The OMS are a well established source of firm value growth (Prajogo et al. 2018) and this has been written about extensively in research literature. For example Chai et al. (2011) show increases in firm value through adopting standard OMS systems; Kohli et al. (2012) demonstrate that IT (information technology) investment significantly increases firm value. Chircu and Mahajan (2006) show that OMS impact firm value by improving operating costs and customer value. Also see Andoh-Baidoo et al. (2010), Zafar et al. (2015), Hines et al. (2004), Hsu (2013), March and Storey (2008), Pandza et al. (2003) and Bose and Leung (2013) to name a few examples.

To the best of our knowledge there is no literature on OMS performance, OR and PT (or equivalently relative firm value growth). Although, there exists extensive literature on OR and OMS (see for example Garcia-Dastugue and Lambert 2003; Hong and Lee 2013; Kim et al. 2012) the majority of studies do not focus on PT or relative firm value, but on individual firm value and on a particular OMS or OR aspects (see for instance Gillet et al. 2010; Kallenberg 2007; Allen and Bali 2007; Dahya et al. 1996).
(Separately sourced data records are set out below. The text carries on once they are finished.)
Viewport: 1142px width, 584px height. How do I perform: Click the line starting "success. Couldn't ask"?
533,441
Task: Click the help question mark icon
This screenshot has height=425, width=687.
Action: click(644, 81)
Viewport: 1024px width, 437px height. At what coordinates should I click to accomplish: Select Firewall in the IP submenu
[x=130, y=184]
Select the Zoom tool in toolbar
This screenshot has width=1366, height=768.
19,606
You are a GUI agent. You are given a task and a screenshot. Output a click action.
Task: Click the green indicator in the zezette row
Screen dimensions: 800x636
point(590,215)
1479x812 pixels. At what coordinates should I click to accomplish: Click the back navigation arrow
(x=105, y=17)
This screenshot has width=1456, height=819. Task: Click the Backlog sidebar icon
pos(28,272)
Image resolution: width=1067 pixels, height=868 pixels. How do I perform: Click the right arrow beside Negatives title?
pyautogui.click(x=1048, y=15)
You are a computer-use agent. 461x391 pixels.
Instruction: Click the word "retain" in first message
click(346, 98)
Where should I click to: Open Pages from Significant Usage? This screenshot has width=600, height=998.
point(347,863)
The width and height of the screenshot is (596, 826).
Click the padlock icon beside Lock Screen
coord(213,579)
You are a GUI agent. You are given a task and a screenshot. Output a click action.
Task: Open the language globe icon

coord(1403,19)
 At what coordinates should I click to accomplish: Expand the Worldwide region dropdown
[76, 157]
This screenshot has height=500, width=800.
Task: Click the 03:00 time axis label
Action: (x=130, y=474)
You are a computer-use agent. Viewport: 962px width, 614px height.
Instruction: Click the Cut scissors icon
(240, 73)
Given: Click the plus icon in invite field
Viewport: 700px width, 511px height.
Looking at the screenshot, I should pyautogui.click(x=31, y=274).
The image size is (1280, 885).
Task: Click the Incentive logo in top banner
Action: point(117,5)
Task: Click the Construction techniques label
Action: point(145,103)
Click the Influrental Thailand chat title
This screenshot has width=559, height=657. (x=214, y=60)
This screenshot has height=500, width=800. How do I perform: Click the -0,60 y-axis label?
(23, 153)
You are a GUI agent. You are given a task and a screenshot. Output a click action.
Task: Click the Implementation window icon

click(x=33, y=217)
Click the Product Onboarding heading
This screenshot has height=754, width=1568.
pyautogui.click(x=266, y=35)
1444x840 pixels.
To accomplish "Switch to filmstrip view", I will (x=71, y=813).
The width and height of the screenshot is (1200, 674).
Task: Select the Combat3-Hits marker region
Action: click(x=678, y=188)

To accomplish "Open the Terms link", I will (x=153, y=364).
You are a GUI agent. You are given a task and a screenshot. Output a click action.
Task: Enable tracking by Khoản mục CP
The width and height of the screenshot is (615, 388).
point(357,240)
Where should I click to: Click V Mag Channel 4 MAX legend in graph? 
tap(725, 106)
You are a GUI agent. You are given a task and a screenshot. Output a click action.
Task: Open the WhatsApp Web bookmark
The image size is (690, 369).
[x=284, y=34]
For example in Chernobai et al. (2011) the operational factors and firm value relationships are examined, however the operational factors analysed are limited to 2 factors only.

The fact that there exists little literature on the relation between OMS, OR and PT (or relative firm value) is surprising given that significant incentives exist to understand such relationships. Firms make significant investments in OMS (Yang et al. 2014) and managing OR, for example firms spend in the range of millions of dollars on OMS investments; see Renkema and Berghout (1997), Wittayasooporn et al. (2015) and Lacity and Hirschheim (2012). Furthermore, an improved understanding of OMS and OR would enable one to take more profitable trading positions in PT; this would be useful given that identifying fundamental factors in PT is non-trivial (see Vidyamurthy 2004 for more information).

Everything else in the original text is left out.